To borrow a phrase from a friend: the best things in life happen when you don't get what you think you want. And so it was with Damn His Blood.
Back in the spring of 2008 I was newly enrolled on an MA course in Creative Writing at City University in Islington. It was the first year that the non-fiction branch of the course had run and I was one of a group of ten or so, all of us busily plotting ideas for the 60,000-word book we each had to produce.
By now I'd already spent six months thinking and writing about shell shock, and was trying to tease out the opaque biography of a distant relative who'd fought and suffered badly in the First World War.

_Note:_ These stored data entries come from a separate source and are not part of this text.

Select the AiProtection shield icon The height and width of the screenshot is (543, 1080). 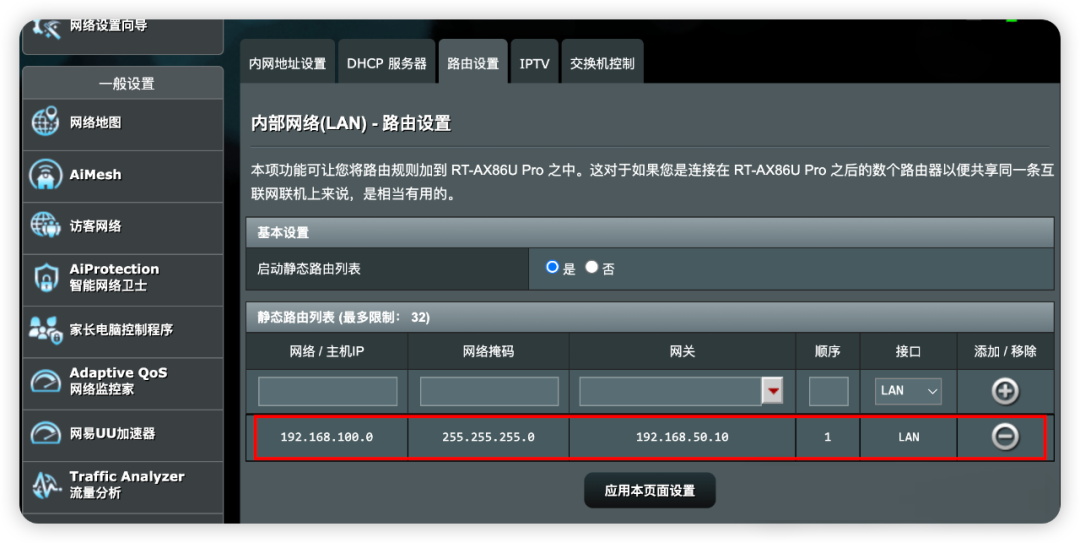point(46,278)
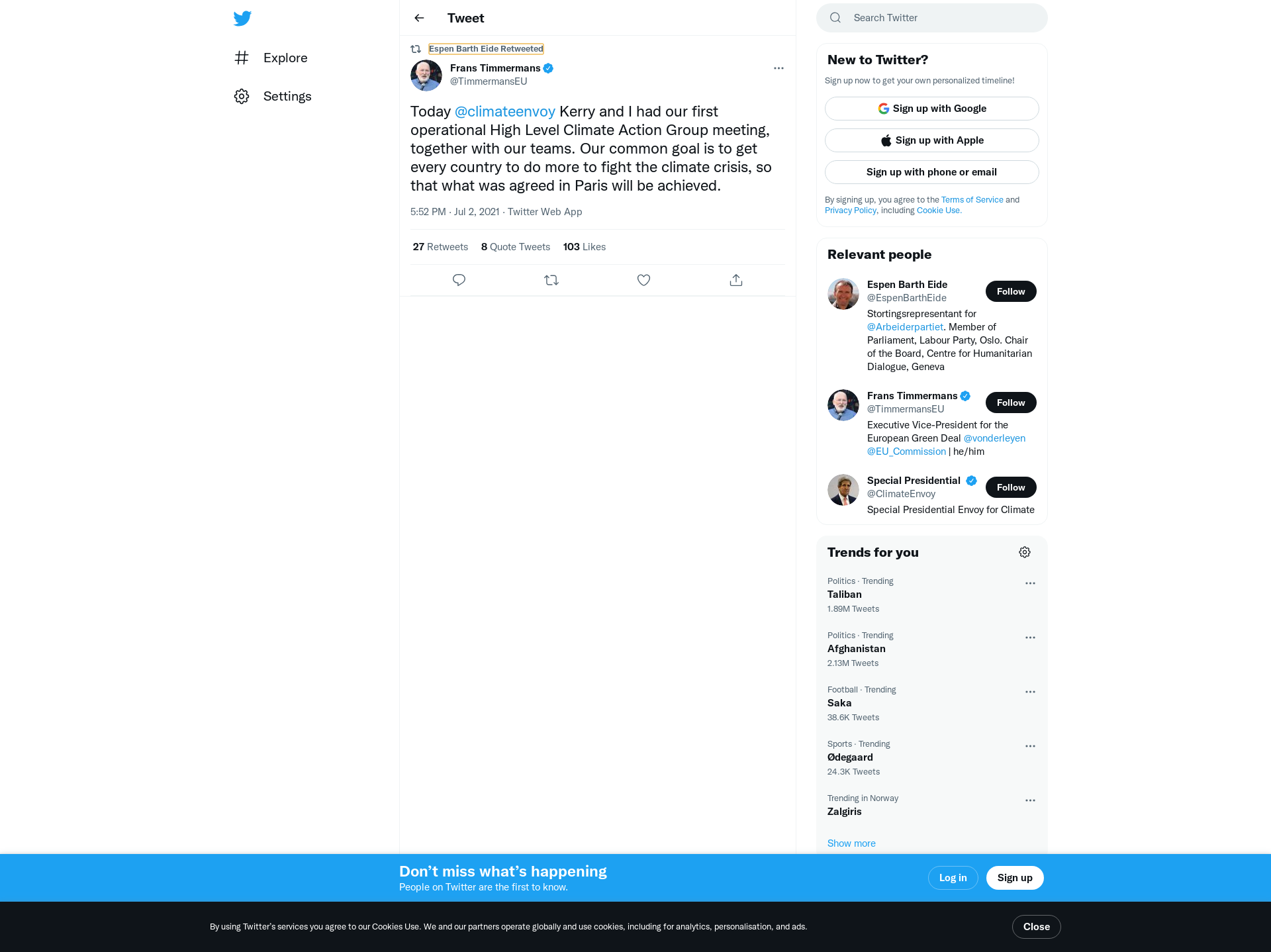The width and height of the screenshot is (1271, 952).
Task: Click the Twitter bird logo
Action: pos(242,18)
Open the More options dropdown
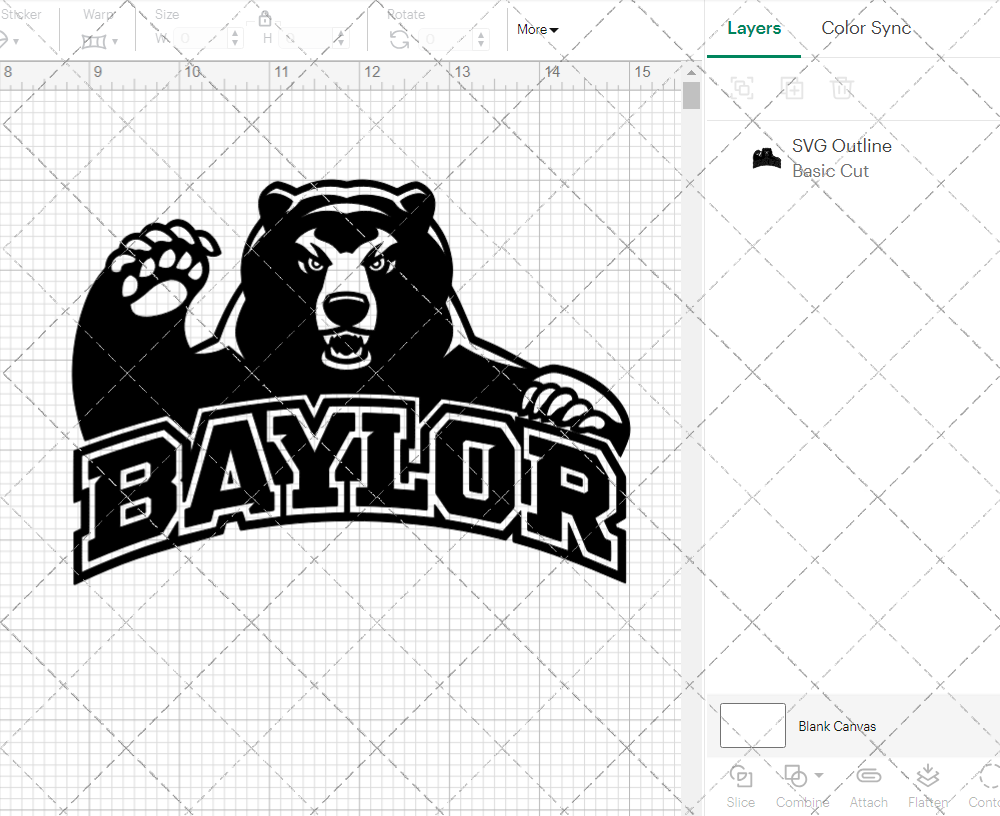Screen dimensions: 1000x816 point(537,30)

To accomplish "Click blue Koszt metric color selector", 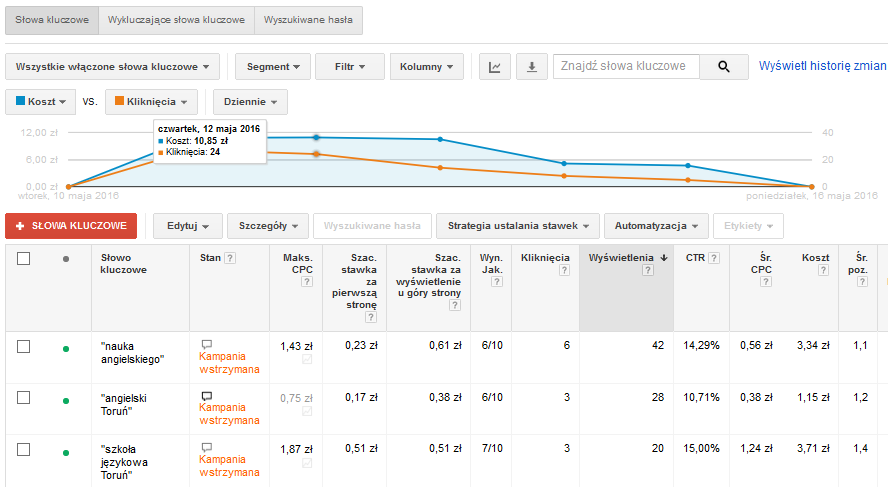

But circumstances had played against me. Letters and medical reports had been lost or didn't exist, army records were too breezily laconic to offer any real help and as a result I'd be forced to start combing through school books, registers and parish histories to help me find any trace of this man who was swiftly becoming more of a shadow than a personality - like a man who didn't want to be found.
This pursuit brought me to a parish history of his childhood village in Worcestershire. And though there was no sign of him here either, at the back of the pamphlet was this compelling feature about a local murder story - a murder that had been committed just after the turn of the nineteenth century in a thinly populated village, just two miles away.
The article told that on Midsummer Day, 1806, a clergyman, Reverend George Parker, had been shot and clubbed to death as he collected his cows from his glebe meadows. A querulous, hard-headed man, Parker had become a figure of hate to some in the village because of his vicious collection of the tithe - the church tax. There had been little doubt at the time that his execution had been planned and commissioned by those farmers he had confronted and embarrassed.
But this was not the immediate draw of the story, though: that came from what happened next. A jobbing wheelwright and carpenter, known as the local rogue, had been disturbed at the scene and pursued into the fields until he had disappeared. Thereafter he was never seen again, and one gone he left behind him a mystery that was not solved for more than two decades. This mystery had come to define the village, leaving it damned or wretched in the minds of many.
Over the next few months I was drawn back to this story again and again, and it slowly began to fill my imagination. I travelled to Worcester Records' Office and read a fascinating unpublished brief for the prosecution which included almost a hundred witness statements, and to Kew to sift through assize documents, letters and memoranda. At the British Library Archive in Colindale I found the story had been reported in vast detail in newspapers across the United Kingdom; that two Home Secretaries had been involved and that it had come to be regarded as one of the highlights of 1830 - the year the case erupted.
I researched and wrote Damn His Blood over the three years that followed, trying to use the case as a prism for the history that was happening around it - and trying above all to tell the story of a rural Georgian parish at the beginning of the nineteenth century.
And in the funny ways that books work, four years after beginning I find that I don't mention shell shock once.